**Exercise directions:** The expected result is every line of the records, printed exactly.
********
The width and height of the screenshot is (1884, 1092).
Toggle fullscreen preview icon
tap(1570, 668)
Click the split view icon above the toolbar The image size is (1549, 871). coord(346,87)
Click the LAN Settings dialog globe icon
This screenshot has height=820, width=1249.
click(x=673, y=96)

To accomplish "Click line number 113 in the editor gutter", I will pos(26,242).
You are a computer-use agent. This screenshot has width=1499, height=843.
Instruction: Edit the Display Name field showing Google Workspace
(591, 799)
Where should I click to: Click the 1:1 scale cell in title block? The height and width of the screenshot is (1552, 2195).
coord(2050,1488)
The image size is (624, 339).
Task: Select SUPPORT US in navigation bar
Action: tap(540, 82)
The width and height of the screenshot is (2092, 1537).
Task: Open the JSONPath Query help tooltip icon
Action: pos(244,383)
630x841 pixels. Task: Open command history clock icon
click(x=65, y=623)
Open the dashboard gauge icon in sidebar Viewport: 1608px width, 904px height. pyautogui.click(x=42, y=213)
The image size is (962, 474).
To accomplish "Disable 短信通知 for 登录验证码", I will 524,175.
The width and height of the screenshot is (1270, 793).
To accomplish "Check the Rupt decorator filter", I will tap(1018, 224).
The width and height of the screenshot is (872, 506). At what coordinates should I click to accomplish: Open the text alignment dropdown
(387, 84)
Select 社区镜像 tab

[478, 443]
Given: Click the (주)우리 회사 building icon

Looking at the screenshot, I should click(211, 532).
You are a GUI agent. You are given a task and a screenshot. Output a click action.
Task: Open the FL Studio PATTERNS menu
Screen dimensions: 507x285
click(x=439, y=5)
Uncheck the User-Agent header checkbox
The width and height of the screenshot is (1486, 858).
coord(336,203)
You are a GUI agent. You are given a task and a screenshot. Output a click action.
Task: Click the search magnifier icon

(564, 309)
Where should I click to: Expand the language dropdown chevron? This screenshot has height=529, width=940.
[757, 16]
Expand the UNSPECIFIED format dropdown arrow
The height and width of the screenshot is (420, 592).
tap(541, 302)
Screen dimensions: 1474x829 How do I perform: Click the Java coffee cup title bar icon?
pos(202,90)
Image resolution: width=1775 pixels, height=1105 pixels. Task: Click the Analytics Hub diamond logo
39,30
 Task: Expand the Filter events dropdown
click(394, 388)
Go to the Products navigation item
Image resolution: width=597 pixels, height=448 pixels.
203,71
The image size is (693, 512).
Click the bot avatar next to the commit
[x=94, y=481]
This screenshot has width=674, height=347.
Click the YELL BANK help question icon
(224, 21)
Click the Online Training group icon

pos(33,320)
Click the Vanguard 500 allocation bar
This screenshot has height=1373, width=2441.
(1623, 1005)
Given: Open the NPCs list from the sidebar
********
**Completed task:**
The width and height of the screenshot is (1884, 1092).
Toggle fullscreen preview icon
tap(1570, 668)
Click the split view icon above the toolbar The image size is (1549, 871). coord(346,87)
Click the LAN Settings dialog globe icon
This screenshot has height=820, width=1249.
click(x=673, y=96)

To accomplish "Click line number 113 in the editor gutter", I will pos(26,242).
You are a computer-use agent. This screenshot has width=1499, height=843.
Instruction: Edit the Display Name field showing Google Workspace
(591, 799)
Where should I click to: Click the 1:1 scale cell in title block? The height and width of the screenshot is (1552, 2195).
coord(2050,1488)
The image size is (624, 339).
Task: Select SUPPORT US in navigation bar
Action: tap(540, 82)
The width and height of the screenshot is (2092, 1537).
Task: Open the JSONPath Query help tooltip icon
Action: pos(244,383)
630x841 pixels. Task: Open command history clock icon
click(x=65, y=623)
Open the dashboard gauge icon in sidebar Viewport: 1608px width, 904px height. pyautogui.click(x=42, y=213)
The image size is (962, 474).
To accomplish "Disable 短信通知 for 登录验证码", I will 524,175.
The width and height of the screenshot is (1270, 793).
To accomplish "Check the Rupt decorator filter", I will tap(1018, 224).
The width and height of the screenshot is (872, 506). At what coordinates should I click to accomplish: Open the text alignment dropdown
(387, 84)
Select 社区镜像 tab

[478, 443]
Given: Click the (주)우리 회사 building icon

Looking at the screenshot, I should click(211, 532).
You are a GUI agent. You are given a task and a screenshot. Output a click action.
Task: Open the FL Studio PATTERNS menu
Screen dimensions: 507x285
click(x=439, y=5)
Uncheck the User-Agent header checkbox
The width and height of the screenshot is (1486, 858).
coord(336,203)
You are a GUI agent. You are given a task and a screenshot. Output a click action.
Task: Click the search magnifier icon

(564, 309)
Where should I click to: Expand the language dropdown chevron? This screenshot has height=529, width=940.
[757, 16]
Expand the UNSPECIFIED format dropdown arrow
The height and width of the screenshot is (420, 592).
tap(541, 302)
Screen dimensions: 1474x829 How do I perform: Click the Java coffee cup title bar icon?
pos(202,90)
Image resolution: width=1775 pixels, height=1105 pixels. Task: Click the Analytics Hub diamond logo
39,30
 Task: Expand the Filter events dropdown
click(394, 388)
Go to the Products navigation item
Image resolution: width=597 pixels, height=448 pixels.
203,71
The image size is (693, 512).
Click the bot avatar next to the commit
[x=94, y=481]
This screenshot has width=674, height=347.
Click the YELL BANK help question icon
(224, 21)
Click the Online Training group icon

pos(33,320)
Click the Vanguard 500 allocation bar
This screenshot has height=1373, width=2441.
(1623, 1005)
Given: Open the NPCs list from the sidebar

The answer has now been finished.